Personal information
- Full name: Igor Gluščević
- Date of birth: 30 March 1974 (age 51)
- Place of birth: Budva, SFR Yugoslavia
- Height: 1.90 m (6 ft 3 in)
- Position: Striker

Senior career*
- Years: Team / Apps / (Gls)
- 1992–1994: Mogren / 59 / (20)
- 1994–1996: Vojvodina / 46 / (7)
- 1996–1998: Extremadura / 57 / (26)
- 1998–2000: Sevilla / 30 / (6)
- 1999–2000: → Aris (loan) / 30 / (8)
- 2000–2003: Utrecht / 84 / (39)
- 2003–2004: Sparta Prague / 18 / (3)
- 2004–2006: Vitesse / 36 / (6)
- 2006: Shandong Luneng / 7 / (1)
- 2007–2008: Heracles / 38 / (7)
- Total:  / 405 / (123)

= Igor Gluščević =

Montenegrin footballer

Igor Gluščević (born 30 March 1974) is a Montenegrin retired footballer who played as a striker.

==Club career==
Born in Budva, Socialist Republic of Montenegro, Socialist Federal Republic of Yugoslavia, Gluščević started his professional career with FK Vojvodina. After scoring seven goals in two seasons, he signed with Spanish club CF Extremadura: having featured sparingly as the team was relegated from La Liga in 1997, he netted 24 times for an immediate promotion back, being crowned the competition's top scorer.
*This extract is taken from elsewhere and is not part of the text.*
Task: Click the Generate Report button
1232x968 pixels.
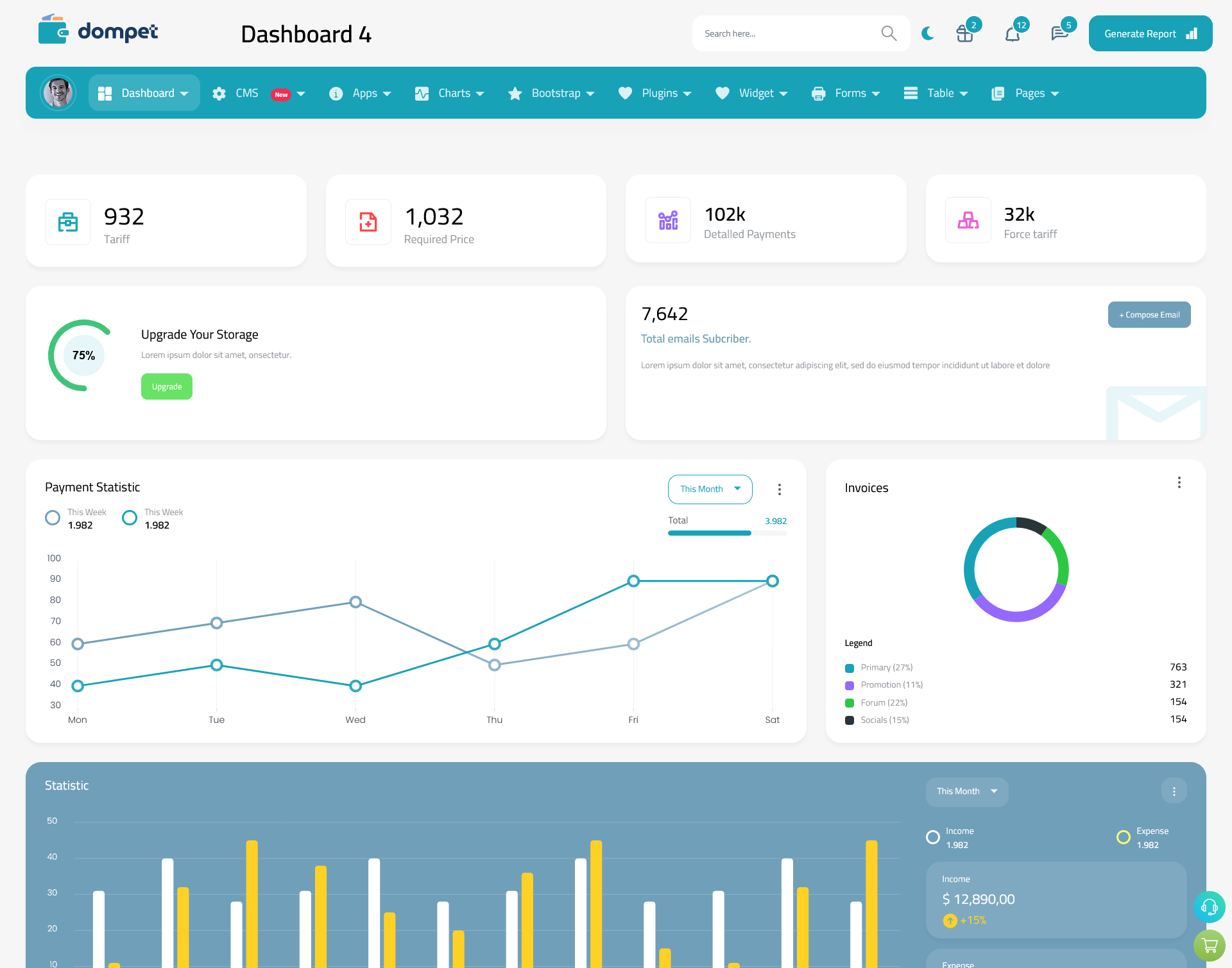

However, Gluščević decided to stay in Segunda División, moving to Sevilla FC and being an important attacking element in the Andalusians' 1999 promotion. At the end of the campaign, he joined Aris in Greece on loan.

After another sole season, Gluščević signed for FC Utrecht, where he experienced his most prolific years which included winning the 2003 edition of the KNVB Cup, scoring twice in the final. After a brief spell with Sparta Prague he returned to the Netherlands, this time with Vitesse Arnhem, failing to find the net in his second year.

Having started 2006-07 in China with Shandong Luneng Taishan FC, Gluščević moved once again to Holland in January 2007, joining Heracles Almelo and being released at the end of the 2007–08 season, following which he retired at the age of 34.

==Personal life==
Gluščević's younger brother, Vladimir, was also a footballer and a forward. He too played with Mogren, Sparta Prague and in Spain. His son, Nikola, is playing for Kolubara as a striker.